Last week we had achieved the unthinkable: peace, stability, and a rapidly accumulating stockpile of side quests Lazarus refused to acknowledge. Aboard our rogue-traded slice of hell, things were quiet. Too quiet. Like a horror film soundtrack with all the violins cut out.
Enter Yriliet, requesting a private audience with Lazarus—an event that, statistically speaking, ends in one of two ways: steamy romance or galactic calamity. Spoiler: it wasn’t the sexy one. She wanted to explore a mysterious system. We, mistaking this for a side quest with actual loot, agreed. What followed was betrayal, gassing, kidnapping, warp-space abduction, drug-fueled torment, light beatings, and recreational mind-worm insertion. You know, standard Tuesday.
In Which Lazarus Is Tried, Tortured, and Slightly Poetic
Lazarus, desperate for a moment’s peace, was instead offered a front-row seat in a hallucinated Inquisition trial courtesy of his new parasite pal. Because nothing says “relax” like being psychically indicted while concussed.
Then came the real trial. Marakezai, our snake-themed nemesis, was sentenced to fight in the arena, which was a rare instance of us agreeing with Dark Eldar jurisprudence. Lazarus was meanwhile deemed unworthy of court drama and casually discarded like Tuesday’s servitor waste. Just as he was preparing to expire melodramatically in a pile of refuse, he was rescued by a literal space clown—the Harlequin, speaking exclusively in beat poetry and eldritch riddles.
Armed with a cryptic verse and a budget pistol, Lazarus staggered through Commoragh’s underworld, pausing every ten metres to vomit and/or brood.
Redemption by Knife, Reconciliation by Bad Life Choices
Stumbling across Yriliet mid-ritual, Lazarus ripped a blade from her trembling hands and declared with righteous fury, “Yriliet is mine. You can’t have her.”
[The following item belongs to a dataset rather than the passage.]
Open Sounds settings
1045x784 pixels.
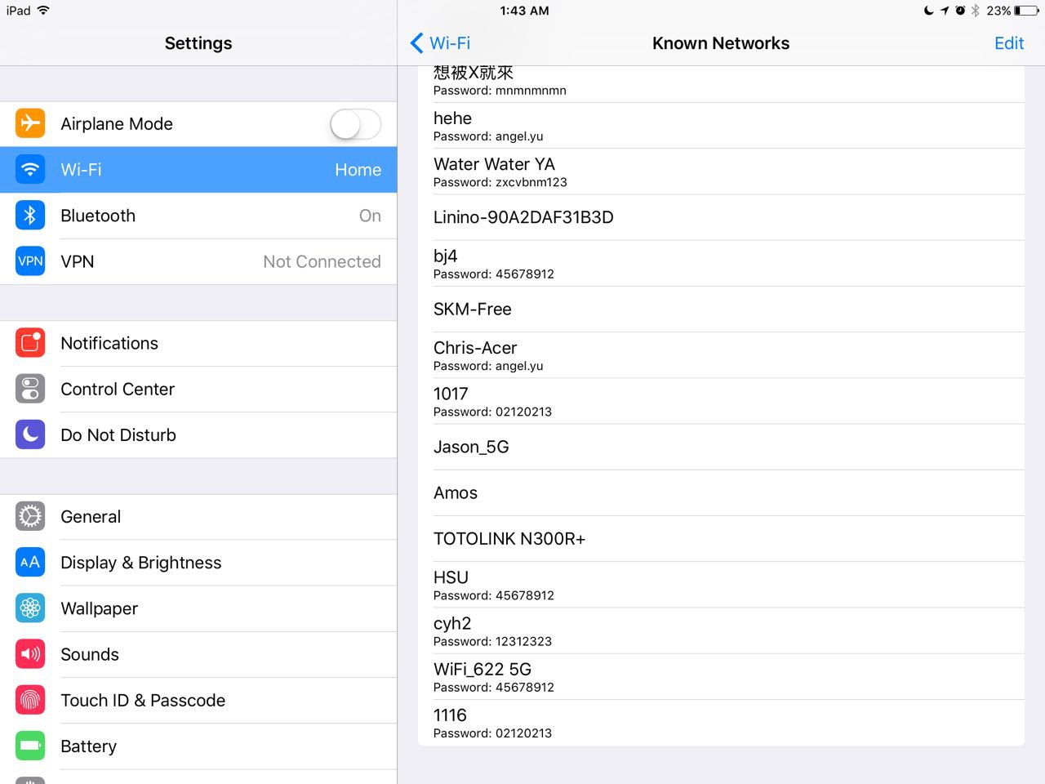point(90,654)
He then stabbed her tormentor, which—while romantic—did little to improve their odds of surviving. Yriliet, gaunt and haunted, asked the only question that mattered: “Why would you rescue me?”
Lazarus, still bleeding from half a dozen metaphysical wounds and the entire concept of leadership, whispered: “I forgive you.”
And like that, our cross-species will-they-won’t-they rekindled over shared trauma and murder. Adorable.
Gladiators, Gunpoint Negotiations, and Dealings with a Scaly Devil
Their quest led them to the Pit—home to Malice, Snake Man Supreme, who was training slaves to fight in the arena. Lazarus attempted diplomacy. Malice declined. Lazarus fixed a broken machine nearby. Malice re-considered. Ultimately, he offered assistance—but only if Lazarus would kill the Commissar, a rival poacher of prime human meat.
Classic quid pro quo: you fix my mechanical baubles, I blackmail you into political assassination.
They accepted. As one does.
Sisters, Snipers, and Shattered Allegiances
The trail led to Sister Argenta, now inconveniently in service to the Commissar himself. She did not take kindly to Lazarus holding hands with Yriliet and refused to betray her commanding officer.
The Commissar, for his part, claimed he was nobly training escape squads and had already sent two to hijack a shuttle.
We nodded sagely, betrayed Malice, and left with what we thought was the moral high ground. Yriliet called it a trap. Yriliet was, as usual, completely correct.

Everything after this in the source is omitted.